Let’s deal with the obvious answer first — games are much bigger these days. Referred to by many as “Ubisoftication,” where every title just simply has to feature an immersive world spanning a hundred square miles featuring no less than 25 outposts to liberate, 50 radio towers to clamber, 200 treasure chests and 100 beasts to hunt.

The landscape is now one big chore list. Not that it’s relegated to Ubisoft titles either — one egregious sidequest in The Legend of Zelda: Breath of the Wild tasked you with finding no fewer than 900 in-game Korok seeds, before rewarding you with a golden poop (rude).

Still, call me a sucker for being drawn to these games off the back of titles such as Red Dead 2, Horizon Zero Dawn and Ghost of Tsushima, which all feature a rich narrative, rousing score, memorable characters, and unparalleled freedom — all that AAA goodness.

The open world genre has been a tried and tested playstyle for decades, and developers have been desperate to keep their claws hooked into gamers, spending hundreds of millions on these titles and ramming them full of side quests galore. In crafting these expansive environments for us to explore, they’ve made the moment-to-moment gameplay that was once popular now extremely formulaic. 

These games pack in upwards of 25 hours of content for just the basic story campaign, while completionists need to lock in over 75 hours to nab that hallowed Platinum. I’ve dropped 100+ hours in Assassin’s Creed Odyssey, and there was so much of the map littered with icons to explore and investigate. Doing at least some of that then, becomes a part-time job, often turning gamers off way before the endgame.

It’s not just endemic in RPGs either, with a raft of sports games, shooters, fighting games and other sandbox titles offering a variant of the open world hub or live service models designed to siphon your precious limited time.
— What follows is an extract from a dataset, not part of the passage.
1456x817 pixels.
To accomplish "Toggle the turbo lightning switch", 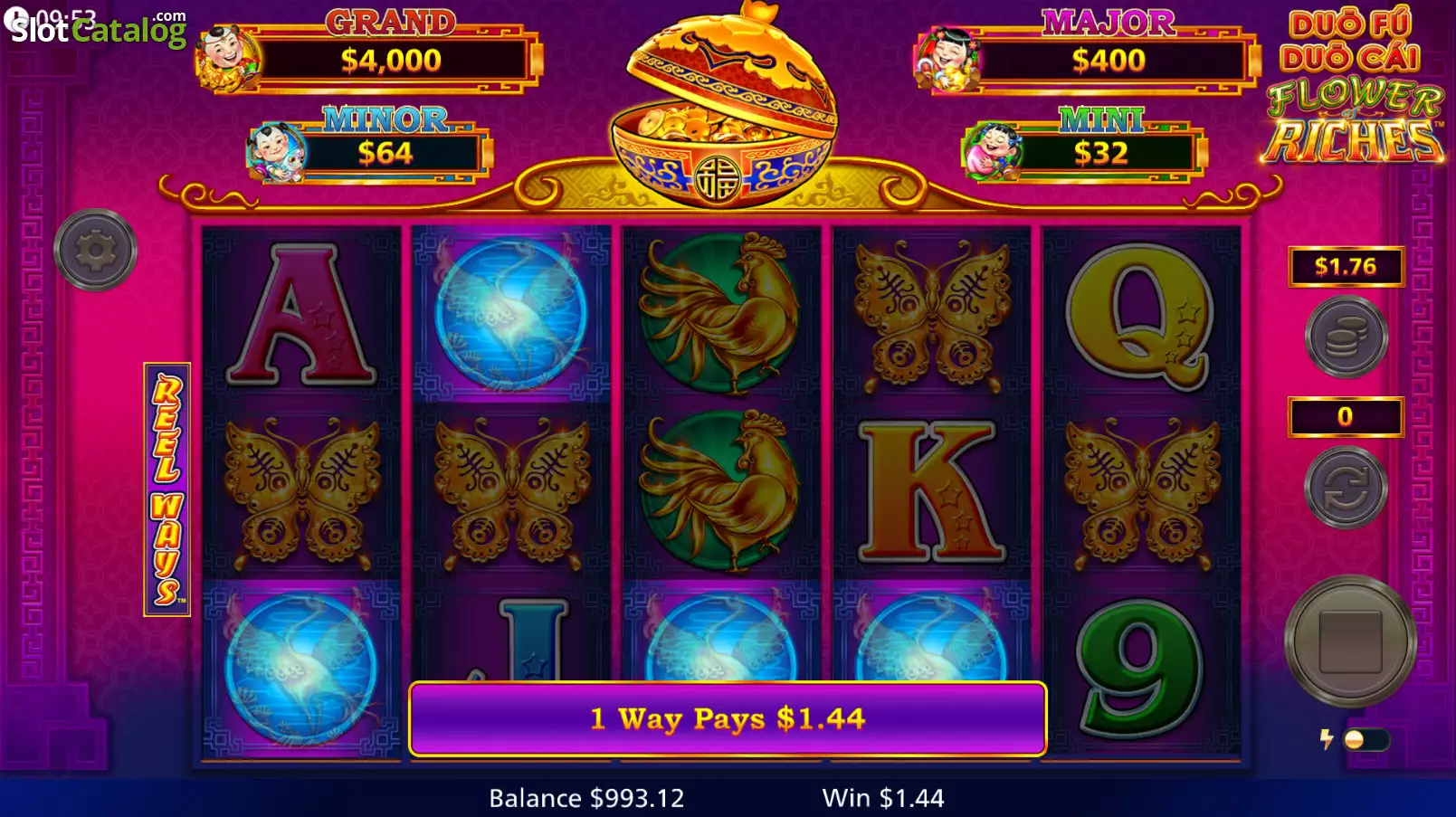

Still, here’s my take on the real reason — games are so ubiquitous and readily accessible now. Steam released over 18,000 games in 2024 — compare that to around 1,700 just 10 years ago. And with both Microsoft and Sony offering their respective Game Pass and PS Plus libraries, even console gamers have a huge compendium at their fingertips, leading to a heavy case of what psychologists call the paradox of choice.
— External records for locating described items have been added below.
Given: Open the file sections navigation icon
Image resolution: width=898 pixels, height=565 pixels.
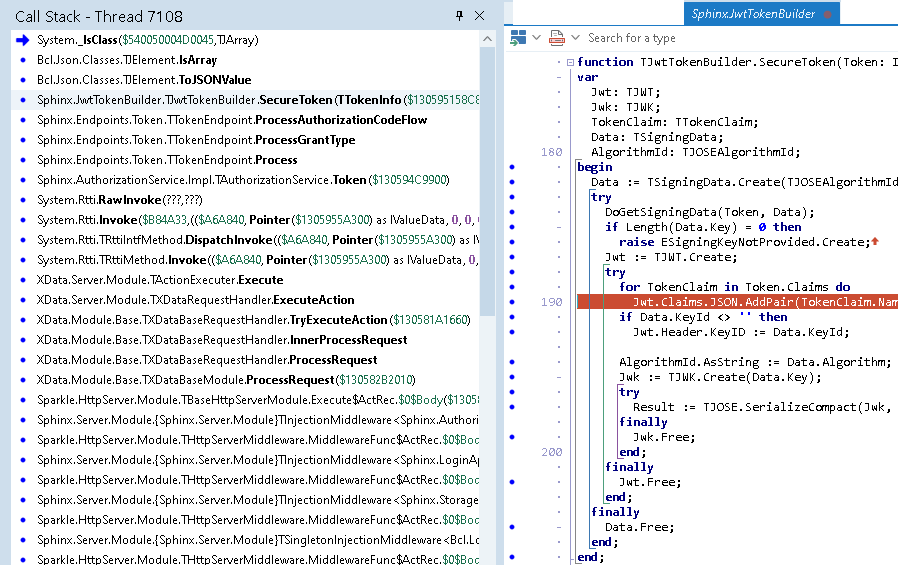Looking at the screenshot, I should click(518, 38).
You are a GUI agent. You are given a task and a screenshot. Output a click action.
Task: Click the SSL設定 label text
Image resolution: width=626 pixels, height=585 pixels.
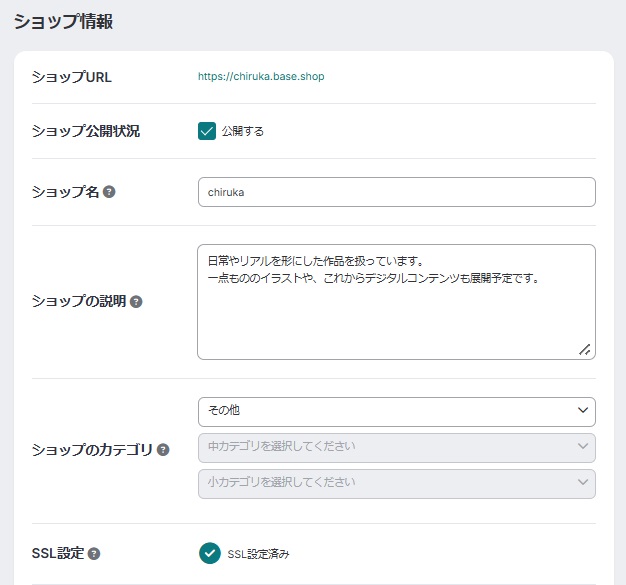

When faced with a slew of titles, we’re actually expending more effort to choose and are more likely to experience regret and dissatisfaction with our eventual choice, a bit like scrolling endlessly on your Netflix just to pick something to watch.
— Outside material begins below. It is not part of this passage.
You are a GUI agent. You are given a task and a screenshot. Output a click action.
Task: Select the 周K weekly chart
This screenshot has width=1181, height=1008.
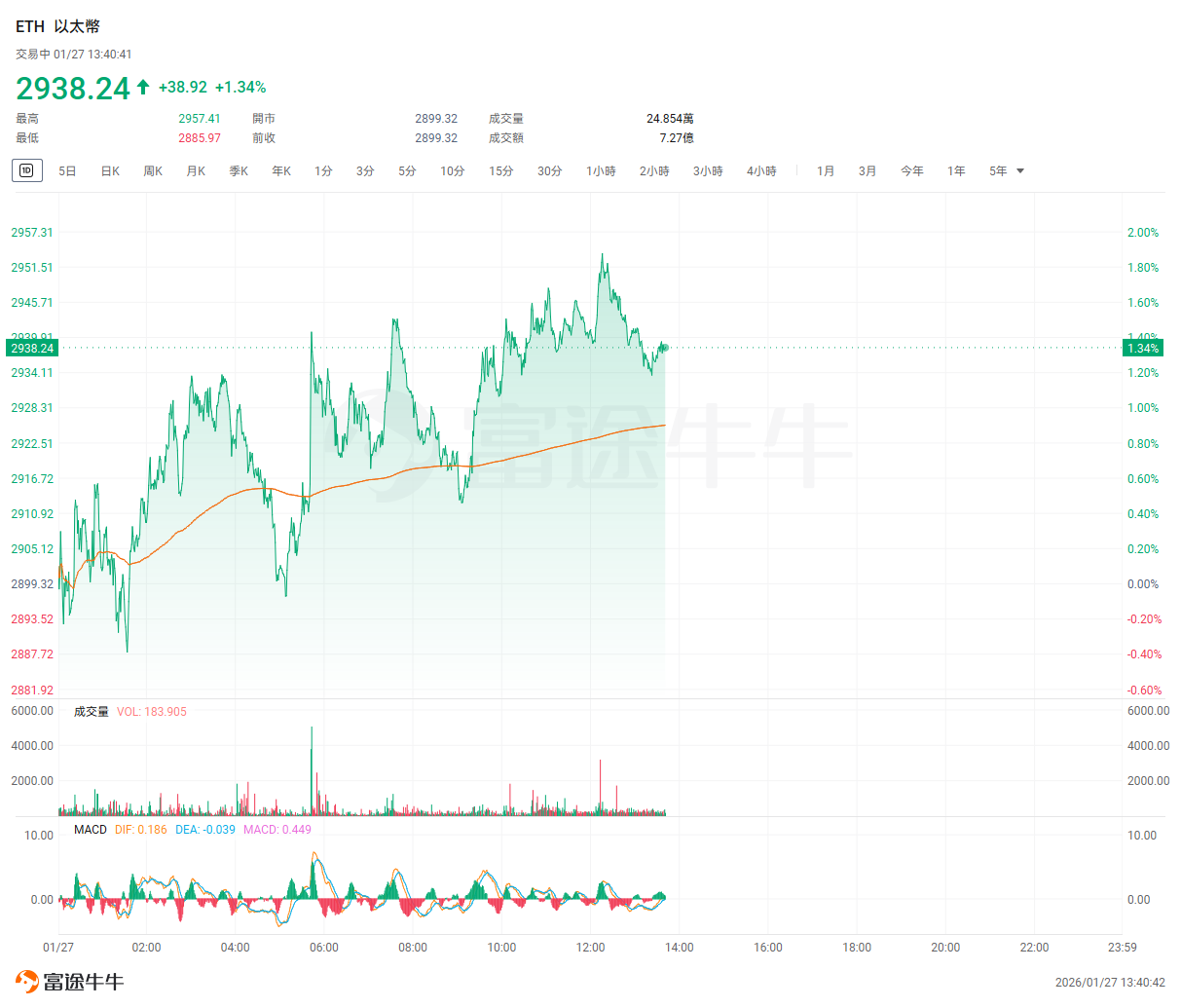[153, 171]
Gamers might remember a time when all they could play for long stretches was a single game. For me, that was 1998, when my teenage self tucked a freshly bought copy of GoldenEye 007 on the N64 into my backpack and hurried home. For the next few months, I’d play each sleuth-ly level on the game’s several difficulties until the treacherous Alec Trevelyan’s death count matched Sean Bean’s onscreen deaths. 

Fast forward to today, with dozens of games a short download away and a backlog forming, the choice can be overwhelming, and we generally feel less “attached” to the titles we pick and play as a result. More, in this instance, actually means less. 

Is there a way out of this messy compendium of completion-less campaigns? Short of cancelling your subscriptions and going physical only, I’d recommend restricting yourself to one game at a time. You could also mix up genres to alleviate open-world fatigue — after sunsetting a massive RPG, get engrossed in a first-person shooter or 2D platformer instead.

The industry is also slowly taking notice, with some pushback on some copy and pasting those samey open world franchises. There’s also increasing recognition for shorter AA titles — basically AAA without the bloat. Recent games like Split Fiction and Clair Obscur: Expedition 33 have sold in their millions, causing many developers to take heed.

And in the wake of a deluge of external factors, such as the exponentially rising cost of making games and doing business, some predict that developers will set their sights on crafting smaller games with tighter narratives. And somehow, having 50 eight-hour games on my to-play list feels so much better than eight 50-hour games.